# [TASK OBJECTIVE]
Transcribe each record precisely; images stay out.

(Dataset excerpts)
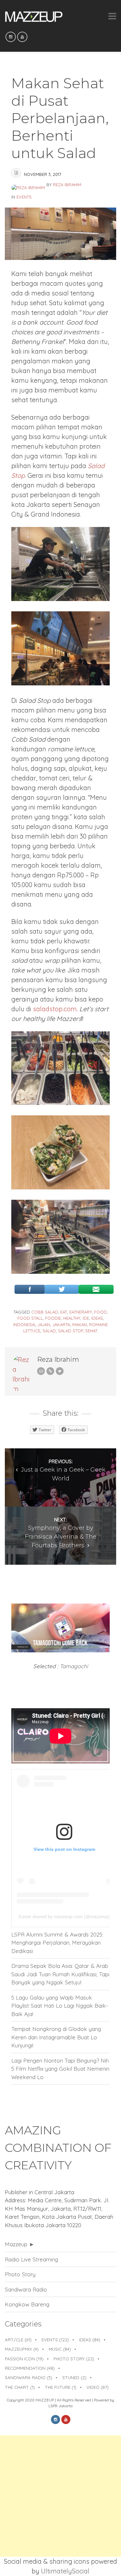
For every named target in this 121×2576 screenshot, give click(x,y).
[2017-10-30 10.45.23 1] (60, 1187)
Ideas (89, 2339)
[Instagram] (10, 37)
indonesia (24, 1324)
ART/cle (18, 2339)
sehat (91, 1330)
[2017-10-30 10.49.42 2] (60, 1103)
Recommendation (30, 2368)
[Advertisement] (60, 2496)
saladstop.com (55, 1009)
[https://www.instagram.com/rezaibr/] (50, 1371)
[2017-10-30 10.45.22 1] (60, 599)
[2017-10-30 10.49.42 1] (60, 683)
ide (86, 1318)
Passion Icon (24, 2358)
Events (24, 196)
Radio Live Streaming (31, 2259)
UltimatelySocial (65, 2571)
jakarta (61, 1324)
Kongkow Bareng (27, 2304)
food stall (30, 1318)
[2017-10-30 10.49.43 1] (60, 1271)
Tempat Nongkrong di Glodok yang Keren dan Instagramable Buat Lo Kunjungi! (56, 2037)
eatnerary (80, 1312)
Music (60, 2349)
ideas (97, 1318)
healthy (71, 1318)
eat (63, 1312)
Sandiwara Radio (26, 2289)
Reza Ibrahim (67, 184)
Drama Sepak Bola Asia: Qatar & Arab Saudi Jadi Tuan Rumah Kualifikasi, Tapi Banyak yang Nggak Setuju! (60, 1974)
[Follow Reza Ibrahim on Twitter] (60, 1371)
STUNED (74, 2377)
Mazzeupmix (22, 2349)
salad (49, 1330)
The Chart (20, 2387)
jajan (43, 1324)
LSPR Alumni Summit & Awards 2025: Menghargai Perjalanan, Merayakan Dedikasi (57, 1942)
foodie (53, 1318)
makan (79, 1324)
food (100, 1312)
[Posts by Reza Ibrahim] (28, 184)
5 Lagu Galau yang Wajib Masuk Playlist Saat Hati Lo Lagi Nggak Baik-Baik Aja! (59, 2005)
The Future (60, 2387)
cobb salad (44, 1312)
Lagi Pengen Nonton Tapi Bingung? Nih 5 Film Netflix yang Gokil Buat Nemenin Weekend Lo (60, 2068)
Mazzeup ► (20, 2244)
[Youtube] (22, 37)
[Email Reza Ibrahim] (41, 1371)
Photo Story (20, 2274)
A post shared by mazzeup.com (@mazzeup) (64, 1916)
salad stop (70, 1330)
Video (97, 2387)
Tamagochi (74, 1666)
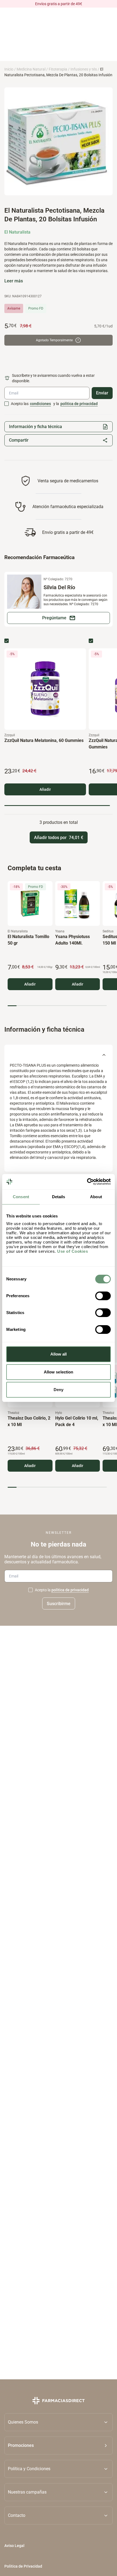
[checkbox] (6, 403)
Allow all (58, 1354)
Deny (58, 1389)
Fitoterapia (58, 69)
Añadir (45, 789)
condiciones (40, 403)
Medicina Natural (31, 69)
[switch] (103, 1296)
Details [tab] (58, 1196)
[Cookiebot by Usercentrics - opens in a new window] (87, 1181)
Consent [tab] (21, 1196)
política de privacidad (79, 403)
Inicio (8, 69)
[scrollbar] (57, 805)
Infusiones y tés (83, 69)
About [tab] (96, 1196)
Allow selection (58, 1372)
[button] (58, 2445)
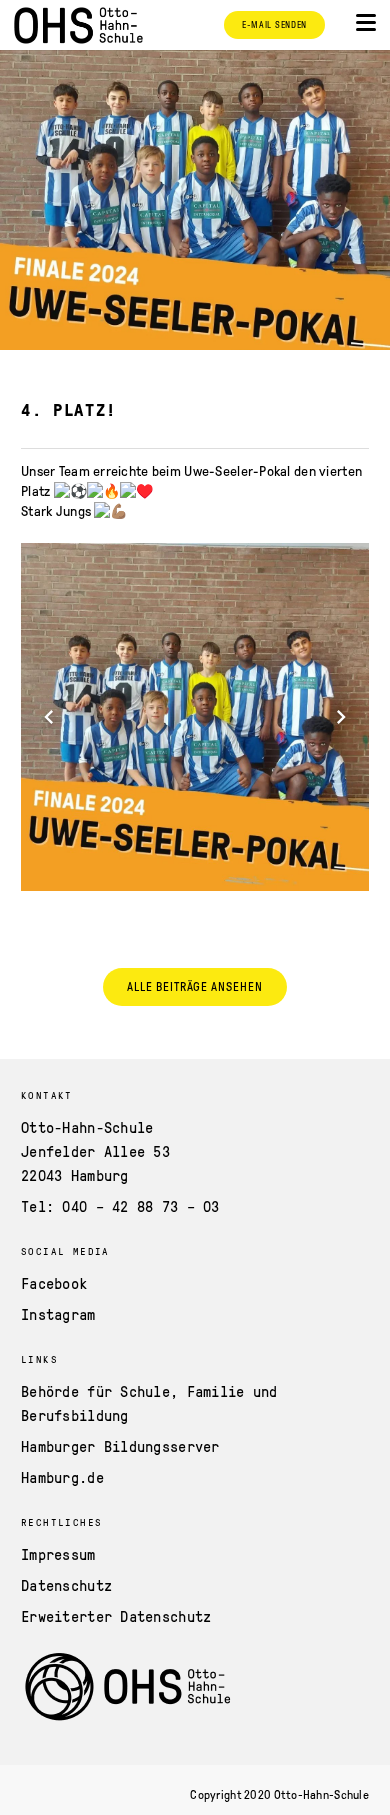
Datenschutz (66, 1585)
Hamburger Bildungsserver (120, 1446)
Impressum (58, 1554)
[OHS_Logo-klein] (78, 25)
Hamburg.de (62, 1477)
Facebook (54, 1283)
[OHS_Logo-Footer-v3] (195, 1688)
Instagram (58, 1314)
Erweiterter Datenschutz (116, 1616)
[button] (366, 23)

# [SOLUTION TO THIS EXERCISE]
For every named target in this 121×2576 screenshot, give click(x,y).
[2017-10-30 10.45.23 1] (60, 1187)
Ideas (89, 2339)
[Instagram] (10, 37)
indonesia (24, 1324)
ART/cle (18, 2339)
sehat (91, 1330)
[2017-10-30 10.49.42 2] (60, 1103)
Recommendation (30, 2368)
[Advertisement] (60, 2496)
saladstop.com (55, 1009)
[https://www.instagram.com/rezaibr/] (50, 1371)
[2017-10-30 10.45.22 1] (60, 599)
[2017-10-30 10.49.42 1] (60, 683)
ide (86, 1318)
Passion Icon (24, 2358)
Events (24, 196)
Radio Live Streaming (31, 2259)
UltimatelySocial (65, 2571)
jakarta (61, 1324)
Kongkow Bareng (27, 2304)
food stall (30, 1318)
[2017-10-30 10.49.43 1] (60, 1271)
Tempat Nongkrong di Glodok yang Keren dan Instagramable Buat Lo Kunjungi! (56, 2037)
eatnerary (80, 1312)
Music (60, 2349)
ideas (97, 1318)
healthy (71, 1318)
eat (63, 1312)
Sandiwara Radio (26, 2289)
Reza Ibrahim (67, 184)
Drama Sepak Bola Asia: Qatar & Arab Saudi Jadi Tuan Rumah Kualifikasi, Tapi Banyak yang Nggak Setuju! (60, 1974)
[Follow Reza Ibrahim on Twitter] (60, 1371)
STUNED (74, 2377)
Mazzeupmix (22, 2349)
salad (49, 1330)
The Chart (20, 2387)
jajan (43, 1324)
LSPR Alumni Summit & Awards 2025: Menghargai Perjalanan, Merayakan Dedikasi (57, 1942)
foodie (53, 1318)
makan (79, 1324)
food (100, 1312)
[Posts by Reza Ibrahim] (28, 184)
5 Lagu Galau yang Wajib Masuk Playlist Saat Hati Lo Lagi Nggak Baik-Baik Aja! (59, 2005)
The Future (60, 2387)
cobb salad (44, 1312)
Lagi Pengen Nonton Tapi Bingung? Nih 5 Film Netflix yang Gokil Buat Nemenin Weekend Lo (60, 2068)
Mazzeup ► (20, 2244)
[Youtube] (22, 37)
[Email Reza Ibrahim] (41, 1371)
Photo Story (20, 2274)
A post shared by mazzeup.com (@mazzeup) (64, 1916)
salad stop (70, 1330)
Video (97, 2387)
Tamagochi (74, 1666)
[checkbox] (6, 403)
Allow all (58, 1354)
Deny (58, 1389)
Fitoterapia (58, 69)
Añadir (45, 789)
condiciones (40, 403)
Medicina Natural (31, 69)
[switch] (103, 1296)
Details [tab] (58, 1196)
[Cookiebot by Usercentrics - opens in a new window] (87, 1181)
Consent [tab] (21, 1196)
política de privacidad (79, 403)
Inicio (8, 69)
[scrollbar] (57, 805)
Infusiones y tés (83, 69)
About [tab] (96, 1196)
Allow selection (58, 1372)
[button] (58, 2445)
Datenschutz (66, 1585)
Hamburger Bildungsserver (120, 1446)
Impressum (58, 1554)
[OHS_Logo-klein] (78, 25)
Hamburg.de (62, 1477)
Facebook (54, 1283)
[OHS_Logo-Footer-v3] (195, 1688)
Instagram (58, 1314)
Erweiterter Datenschutz (116, 1616)
[button] (366, 23)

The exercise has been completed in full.